§2.Educational equity challenge grant program
This section establishes an Educational Equity Challenge Grant program, under which the Secretary of Education awards grants to eligible entities (i.e., LEAs, consortia of LEAs, SEAs, educational service agencies, certain nonprofit partnerships with LEAs, or the Bureau of Indian Education, excluding for-profits) to (1) implement evidence-based activities, strategies, and interventions addressing students' academic, social-emotional, mental, behavioral, and physical health needs—including those associated with the COVID-19 pandemic—that meet the Elementary and Secondary Education Act's strong evidence standard; or (2) design, replicate, or implement field- and educator-initiated proposals addressing such needs, which grantees must independently evaluate for efficacy and which must also meet the strong evidence standard.

### DATA EXCERPTS:

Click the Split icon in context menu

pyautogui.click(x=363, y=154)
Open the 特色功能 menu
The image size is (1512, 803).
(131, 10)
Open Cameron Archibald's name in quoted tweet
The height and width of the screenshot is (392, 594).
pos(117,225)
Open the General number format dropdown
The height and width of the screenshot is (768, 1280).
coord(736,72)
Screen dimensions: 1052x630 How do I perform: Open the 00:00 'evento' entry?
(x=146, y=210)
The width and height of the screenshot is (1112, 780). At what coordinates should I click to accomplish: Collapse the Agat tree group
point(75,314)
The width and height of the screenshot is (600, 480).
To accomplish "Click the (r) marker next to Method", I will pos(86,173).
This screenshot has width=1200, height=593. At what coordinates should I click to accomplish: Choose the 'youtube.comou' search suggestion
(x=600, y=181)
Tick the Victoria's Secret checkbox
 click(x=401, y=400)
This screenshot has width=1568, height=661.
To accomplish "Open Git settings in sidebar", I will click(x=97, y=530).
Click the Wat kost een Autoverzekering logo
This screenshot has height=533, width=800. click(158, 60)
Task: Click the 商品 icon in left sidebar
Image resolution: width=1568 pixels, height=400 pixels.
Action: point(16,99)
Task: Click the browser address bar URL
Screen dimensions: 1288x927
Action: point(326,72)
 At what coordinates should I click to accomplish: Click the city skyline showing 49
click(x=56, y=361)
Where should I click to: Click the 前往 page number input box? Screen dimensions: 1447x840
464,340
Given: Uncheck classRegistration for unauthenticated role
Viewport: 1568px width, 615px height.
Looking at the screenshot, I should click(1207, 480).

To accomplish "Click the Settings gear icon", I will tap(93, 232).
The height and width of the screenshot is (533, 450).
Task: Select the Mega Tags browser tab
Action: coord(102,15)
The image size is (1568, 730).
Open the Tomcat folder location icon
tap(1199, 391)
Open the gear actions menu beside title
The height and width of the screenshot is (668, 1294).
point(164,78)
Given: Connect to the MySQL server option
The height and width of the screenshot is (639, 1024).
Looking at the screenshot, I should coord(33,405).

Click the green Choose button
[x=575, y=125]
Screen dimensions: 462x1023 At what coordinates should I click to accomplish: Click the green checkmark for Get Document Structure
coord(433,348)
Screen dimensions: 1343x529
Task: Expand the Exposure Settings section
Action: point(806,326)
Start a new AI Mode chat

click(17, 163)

### QUESTIONS ON THE MATERIAL:
1 – Answer these questions from the summary of the educational equity grant program:
(a) Who awards the grants?
(b) Which kind of entity is excluded from eligibility?
(c) What must grantees do with field- and educator-initiated proposals?
2 – Carry on the summary of the educational equity grant program section from where it stops.

### YOUR WRITTEN ANSWERS:
1 –
(a) The Secretary of Education
(b) For-profits
(c) Independently evaluate them for efficacy

2 –
The Secretary may use up to 5% of funds for administration (including technical assistance and dissemination of best practices); must reserve 5% for grants to outlying areas and the Bureau of Indian Education for schools it operates or funds; and from remaining funds must allocate (1) 75% to evidence-based proposals and 25% to field-initiated proposals, (2) at least 25% to rural eligible entities (i.e., those or their majority-served schools with locale codes 32, 33, 41, 42, or 43), and (3) at least 50% to eligible entities serving student populations where 20% or more of school-age children live in low-income families (per Census Small Area Income and Poverty Estimates), with reductions if insufficient qualified applications and allowing dual-counting for rural-low-income entities. (Thus, the program prioritizes post-COVID recovery in high-need, underserved K-12 settings while emphasizing rigorous evidence.)
Not later than 90 days after enactment, the Secretary must publish grant applications and post Department of Education website resources on identified evidence-based activities, strategies, and interventions. Eligible entities must apply with required information, including identification of student inequities in academic progress and social-emotional, mental, behavioral, and physical health.